Exercise
Copy the listing word for word, from the line containing "The height and" through the line containing "Floor_Plan_Layout drawing file", both lines included. Leave the pictures out.

Record list

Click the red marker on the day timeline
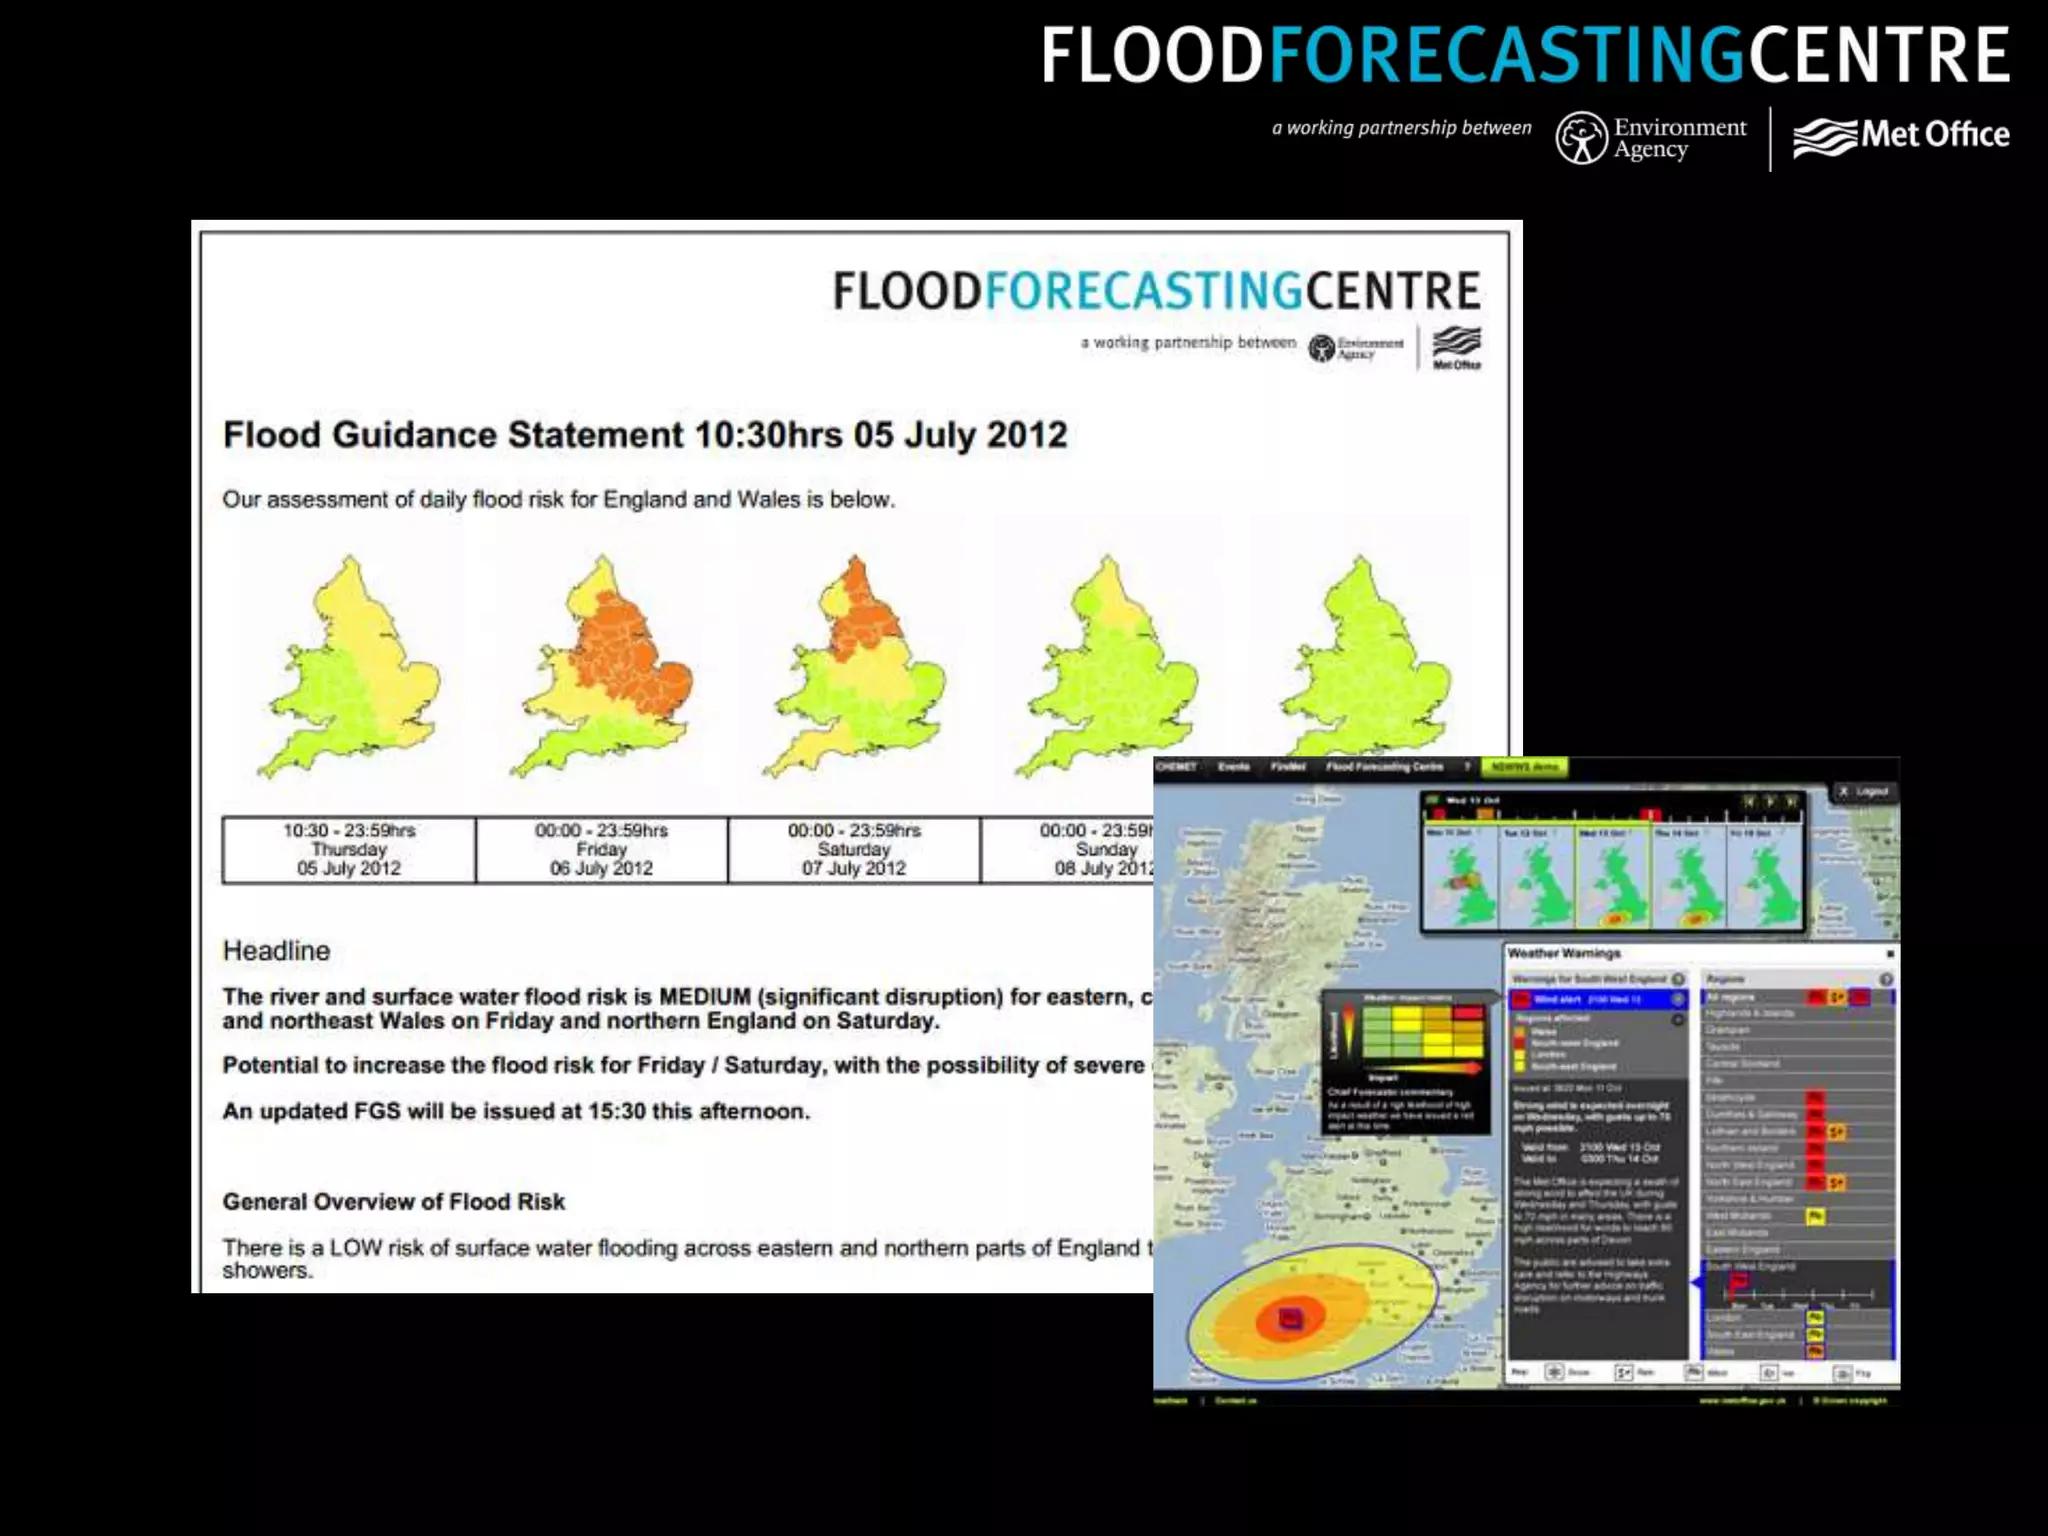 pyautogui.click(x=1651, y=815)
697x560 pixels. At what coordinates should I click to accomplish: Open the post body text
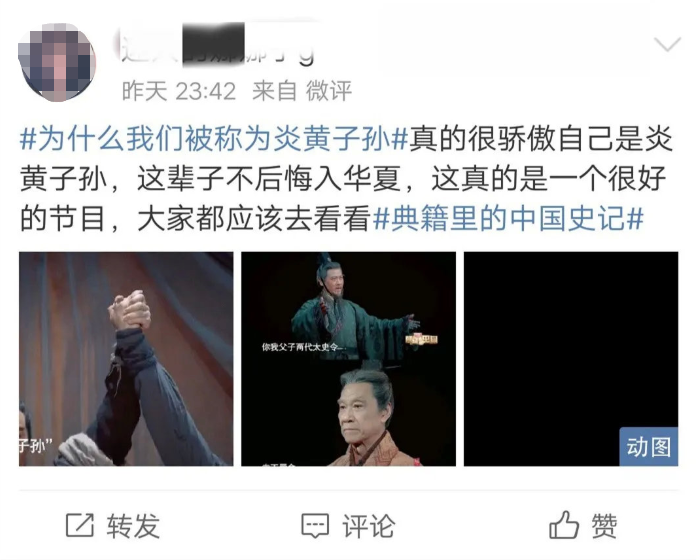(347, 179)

...

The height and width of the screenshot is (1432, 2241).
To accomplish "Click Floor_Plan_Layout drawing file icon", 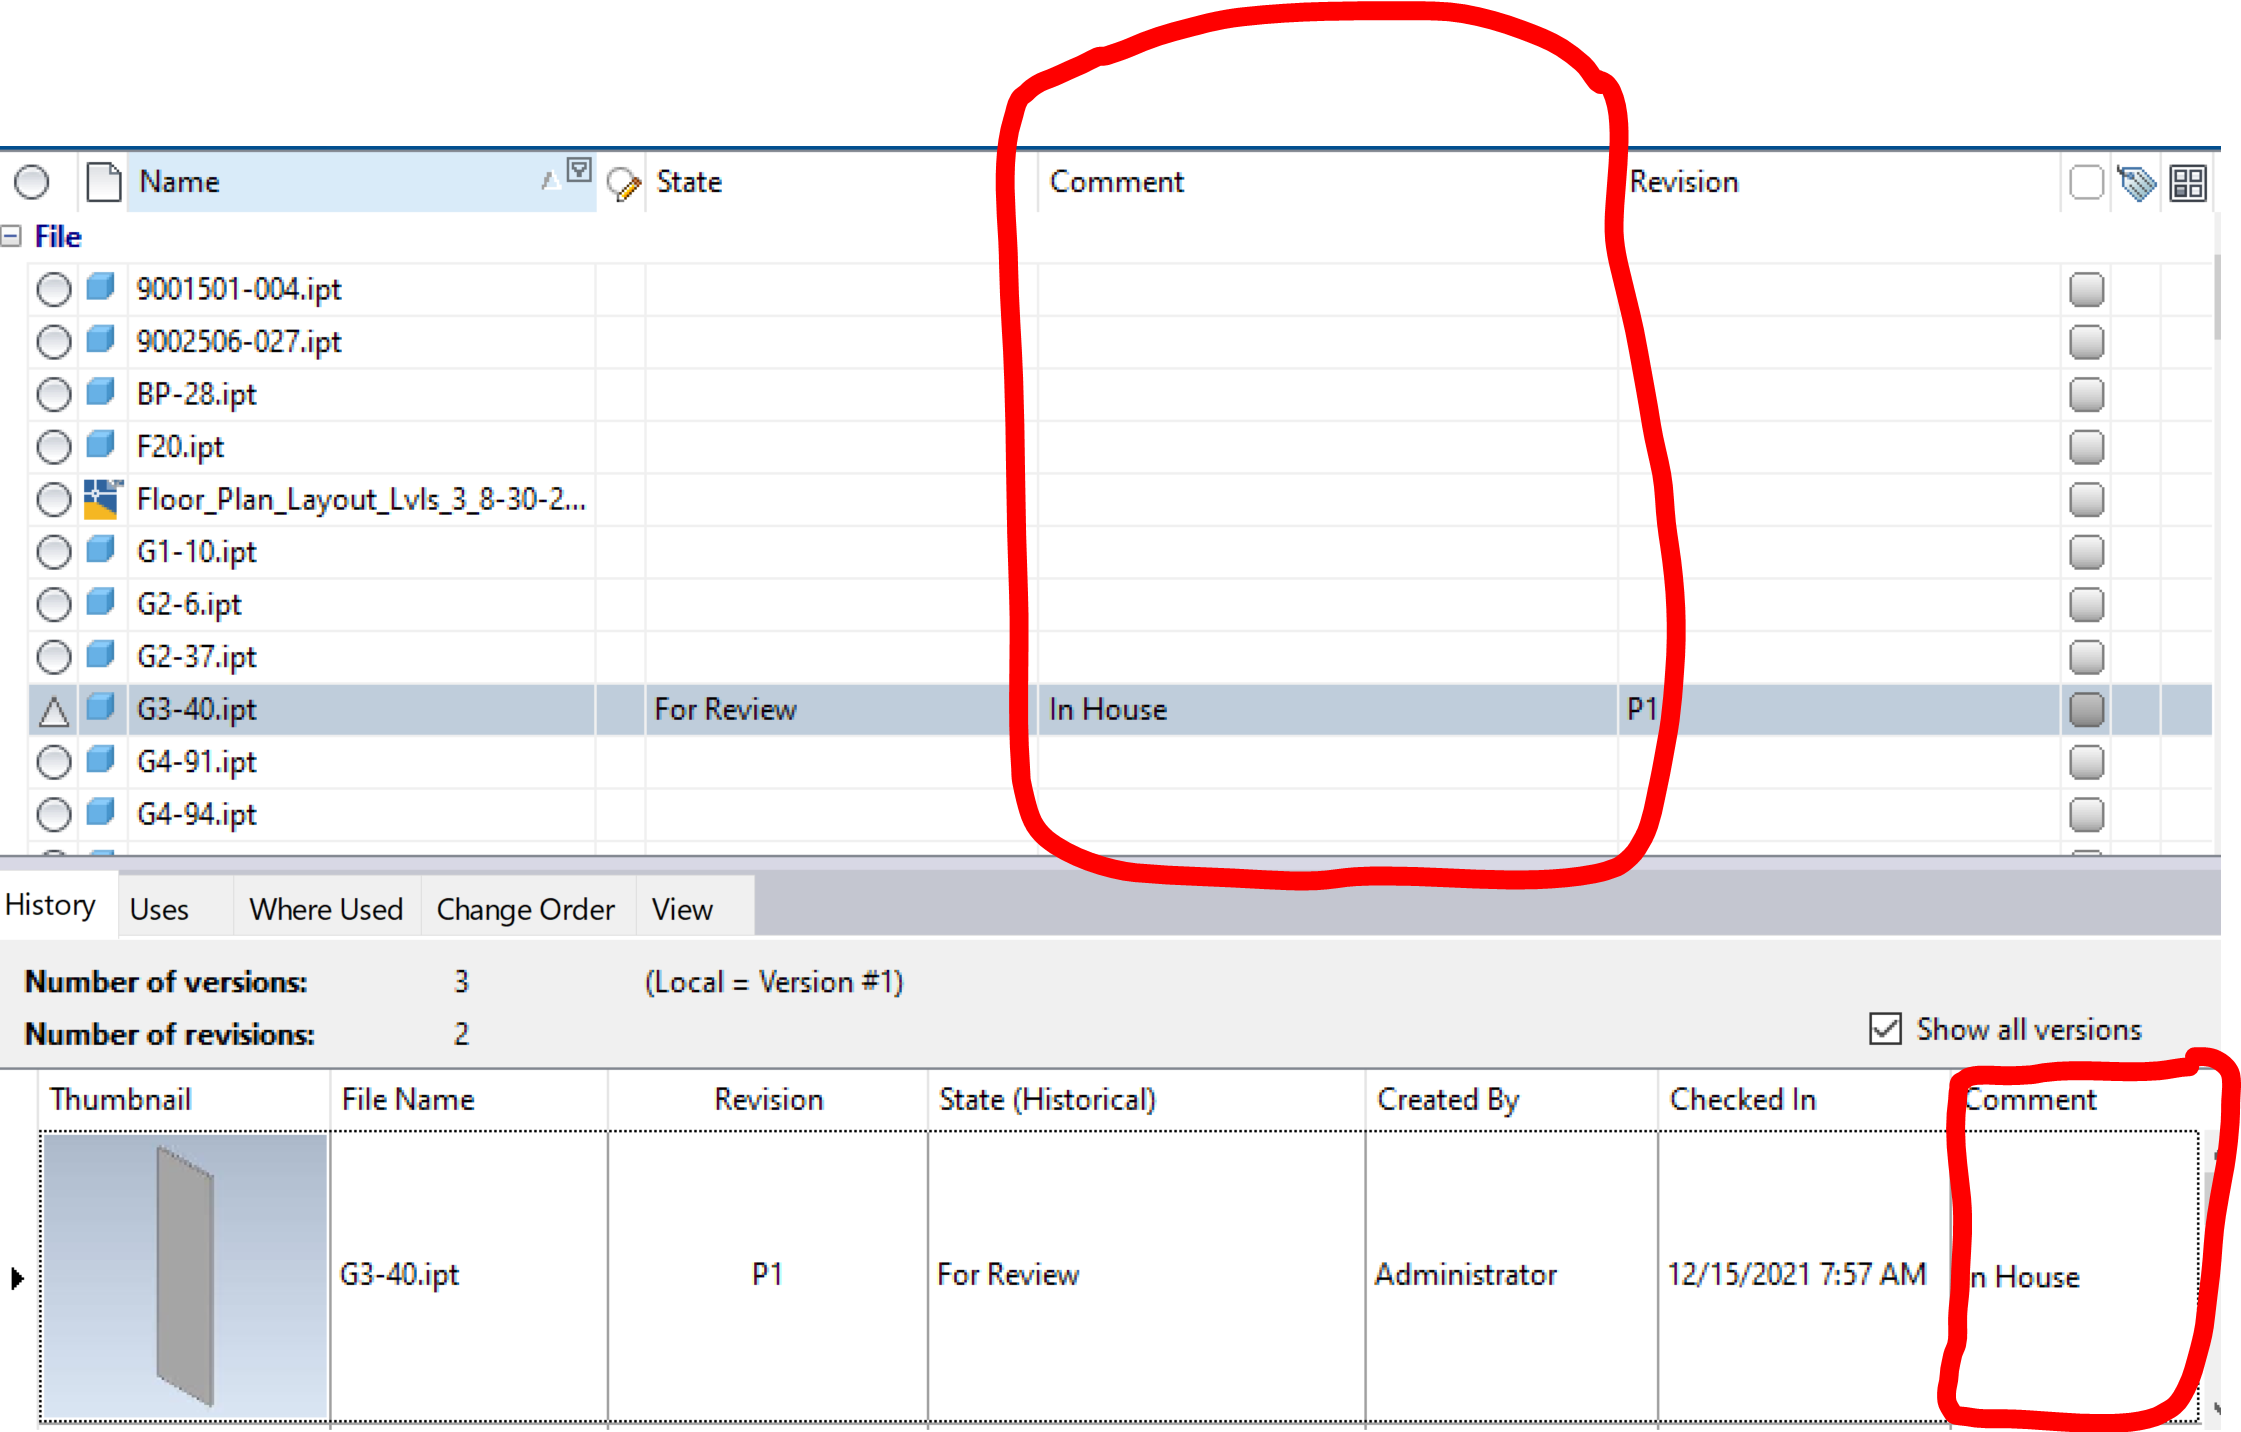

==

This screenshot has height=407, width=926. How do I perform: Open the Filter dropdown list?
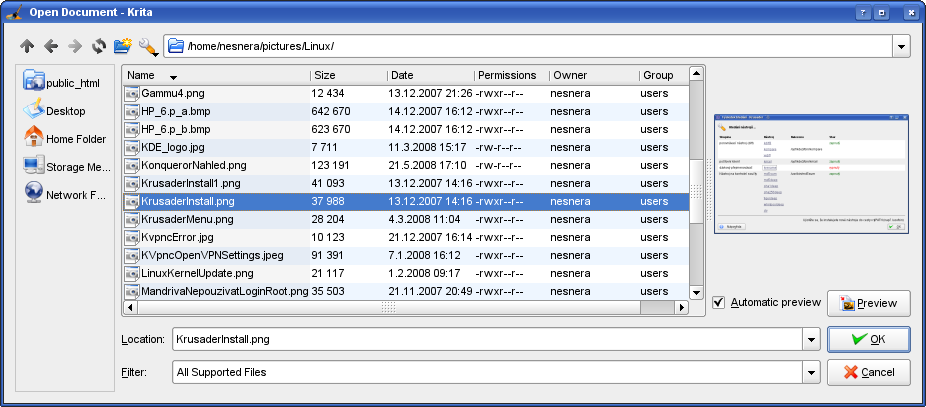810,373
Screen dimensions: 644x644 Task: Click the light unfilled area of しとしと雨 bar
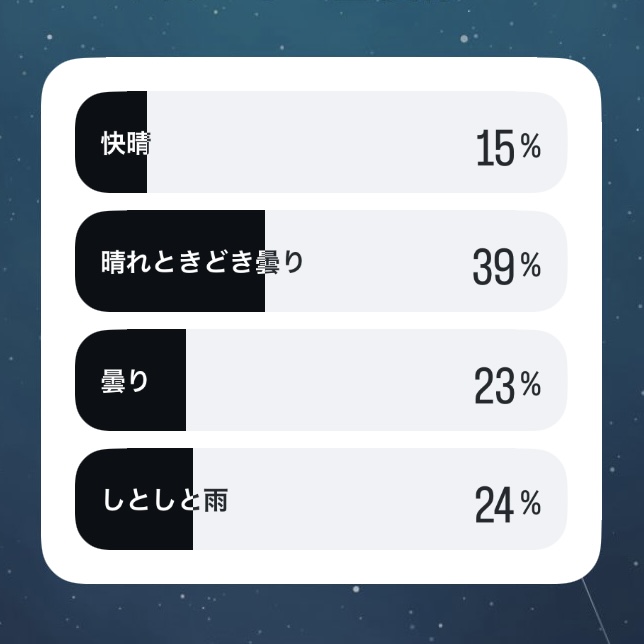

Full solution
The height and width of the screenshot is (1432, 2241).
To accomplish "Click Floor_Plan_Layout drawing file icon", 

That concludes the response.